The American south is renown for its food and hospitality and with good reason: the food is undeniably delicious and New Orleans is no exception. The down side is, it’s not particularly diabetic-friendly being either carb heavy or quite rich and therefore high in saturated fats. My advice is to try some of the local cuisine but maybe consider splitting portions, as they are normally pretty generous. There are also plenty of healthy restaurants and cafés to be found and lots of lovely independent food establishments which you'll discover as you wonder around the city.


- Gumbo is a somewhere between a gravy and a stew. It is slow-cooked, so full of flavour, and has a very rich consistency. Traditionally it comes with okra and a variety of meats or seafood and is served over rice. Because the sauce is like a traditional roux, it is cooked with either butter or oil, so be aware that it is high in fat. You can help to make it more manageable by asking for a small portion of rice.

Crawfish Étoufée

- Similair to Gumbo, Crawfish Étoufée consists of a thick, gravy-like sauce, but spicier and crawfish, the freshwater equivalent of crayfish (mini lobsters). Again it is relatively high in fat, although maybe slightly less due to having no red meat, and comes served with rice. As with the gumbo, I’d ask for a reduced serving of rice to cut down on your carb intake.

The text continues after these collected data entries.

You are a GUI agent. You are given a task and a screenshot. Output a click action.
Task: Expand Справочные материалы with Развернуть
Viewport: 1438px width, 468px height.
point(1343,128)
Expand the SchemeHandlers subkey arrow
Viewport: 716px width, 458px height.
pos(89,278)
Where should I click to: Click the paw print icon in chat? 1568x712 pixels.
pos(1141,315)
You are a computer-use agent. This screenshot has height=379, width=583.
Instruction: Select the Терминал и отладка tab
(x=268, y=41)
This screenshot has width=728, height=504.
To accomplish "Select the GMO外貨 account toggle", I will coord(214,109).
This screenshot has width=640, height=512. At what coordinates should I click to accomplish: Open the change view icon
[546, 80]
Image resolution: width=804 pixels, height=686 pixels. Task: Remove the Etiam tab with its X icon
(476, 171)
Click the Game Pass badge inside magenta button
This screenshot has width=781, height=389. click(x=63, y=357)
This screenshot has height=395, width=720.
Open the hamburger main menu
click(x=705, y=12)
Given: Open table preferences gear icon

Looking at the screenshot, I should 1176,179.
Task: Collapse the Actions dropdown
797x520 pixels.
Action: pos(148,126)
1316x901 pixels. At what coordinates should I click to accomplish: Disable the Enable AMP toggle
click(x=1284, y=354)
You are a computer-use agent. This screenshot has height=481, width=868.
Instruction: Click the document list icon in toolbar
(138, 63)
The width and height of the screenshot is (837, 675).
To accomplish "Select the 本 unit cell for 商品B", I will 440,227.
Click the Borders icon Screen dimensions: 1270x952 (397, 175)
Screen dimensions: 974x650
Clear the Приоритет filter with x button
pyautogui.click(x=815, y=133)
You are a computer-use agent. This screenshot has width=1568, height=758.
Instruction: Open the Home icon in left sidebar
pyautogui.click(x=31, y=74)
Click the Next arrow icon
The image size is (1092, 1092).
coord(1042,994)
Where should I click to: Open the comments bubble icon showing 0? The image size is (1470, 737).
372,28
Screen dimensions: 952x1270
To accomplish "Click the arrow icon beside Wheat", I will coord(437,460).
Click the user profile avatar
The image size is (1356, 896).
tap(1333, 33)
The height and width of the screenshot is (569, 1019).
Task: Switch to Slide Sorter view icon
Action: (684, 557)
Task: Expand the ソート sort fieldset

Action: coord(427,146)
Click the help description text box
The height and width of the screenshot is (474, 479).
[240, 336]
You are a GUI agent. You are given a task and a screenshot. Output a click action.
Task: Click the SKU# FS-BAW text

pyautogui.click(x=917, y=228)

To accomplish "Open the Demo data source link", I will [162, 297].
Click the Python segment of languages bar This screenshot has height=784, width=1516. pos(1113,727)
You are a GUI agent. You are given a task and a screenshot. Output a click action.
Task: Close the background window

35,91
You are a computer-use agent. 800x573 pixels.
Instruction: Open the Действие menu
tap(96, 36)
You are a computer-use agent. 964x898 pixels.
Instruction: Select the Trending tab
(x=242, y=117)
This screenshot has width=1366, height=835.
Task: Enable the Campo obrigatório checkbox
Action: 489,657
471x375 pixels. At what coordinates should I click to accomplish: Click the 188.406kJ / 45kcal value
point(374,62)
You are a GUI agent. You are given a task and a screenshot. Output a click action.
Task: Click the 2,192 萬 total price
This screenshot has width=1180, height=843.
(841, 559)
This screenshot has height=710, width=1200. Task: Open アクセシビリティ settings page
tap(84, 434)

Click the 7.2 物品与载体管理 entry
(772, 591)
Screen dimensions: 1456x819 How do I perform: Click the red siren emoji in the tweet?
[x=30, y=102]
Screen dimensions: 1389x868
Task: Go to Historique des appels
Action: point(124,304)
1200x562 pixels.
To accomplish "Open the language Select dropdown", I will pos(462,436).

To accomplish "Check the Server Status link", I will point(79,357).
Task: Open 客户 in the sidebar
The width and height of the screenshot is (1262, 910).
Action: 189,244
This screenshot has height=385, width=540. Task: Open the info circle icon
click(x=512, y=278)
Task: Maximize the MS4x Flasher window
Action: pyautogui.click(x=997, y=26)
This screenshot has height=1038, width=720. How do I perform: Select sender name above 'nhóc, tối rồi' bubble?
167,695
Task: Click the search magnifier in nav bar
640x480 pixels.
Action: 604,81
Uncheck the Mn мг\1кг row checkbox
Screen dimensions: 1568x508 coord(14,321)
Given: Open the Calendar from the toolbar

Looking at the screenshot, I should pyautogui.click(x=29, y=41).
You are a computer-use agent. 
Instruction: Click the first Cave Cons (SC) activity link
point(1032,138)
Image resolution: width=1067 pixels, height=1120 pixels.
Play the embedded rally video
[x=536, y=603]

- Jumbalaya is a more soupy, stock-based dish that comes with a variety of meats, vegetable, sausage and/or seafood, cooked in cajun spices. In Jumbalaya, the rice is added to the stock to absorb the flavours, which means you can’t reduce the amount of rice. This makes it harder to determine the total carbohydrate content or to cut back on the carb. Ask the waiter if the chef can give you an estimate of the amount of rice per serving. It is lower in saturated fat, especially seafood versions, so depending on how much rice there is per serving, it could be a more diabetic-friendly option.

Po Boys

- Po boys have to get a mention because you will see signs for them everywhere. Essentially they are a baguette-style, French bread sandwich with a variety of different fillings: usually meat, sausage, or fried seafood. Considering the bulk of it is a huge hunk of white bread, it’s definitely not a diabetic-friendly option. Combine this with the fillings, which are high in fat and the customary side serving of French Fries, I would suggest steering clear.


- Boudin is the famous sausage from Cajun country. It contains cooked rice, green peppers, onions, pork (or sometimes other meats) and blood. It is a truly local delicacy but as with any sausage, it is high in fat, so don’t go crazy on the Boudin.


- You’ll find many different styles of oyster in New Orleans, which you can dig into guilt free. The classic New Orleans oyster is the Rockerfeller oyster, which comes topped with parmesan cheese and a white sauce.


- New Orleans, in true southern style, boasts a number of delectable barbecue restaurants. My personal recommendation is ‘The Joint’ in the Bywater area. Of course barbecue ribs and brisket are all red meat, so pretty high in fat, but no carb unless it comes covered in a barbecue sauce: barbecue sauce has loads of sugar! For a side serving I would opt for coleslaw and avoid the mac and cheese or potato salads.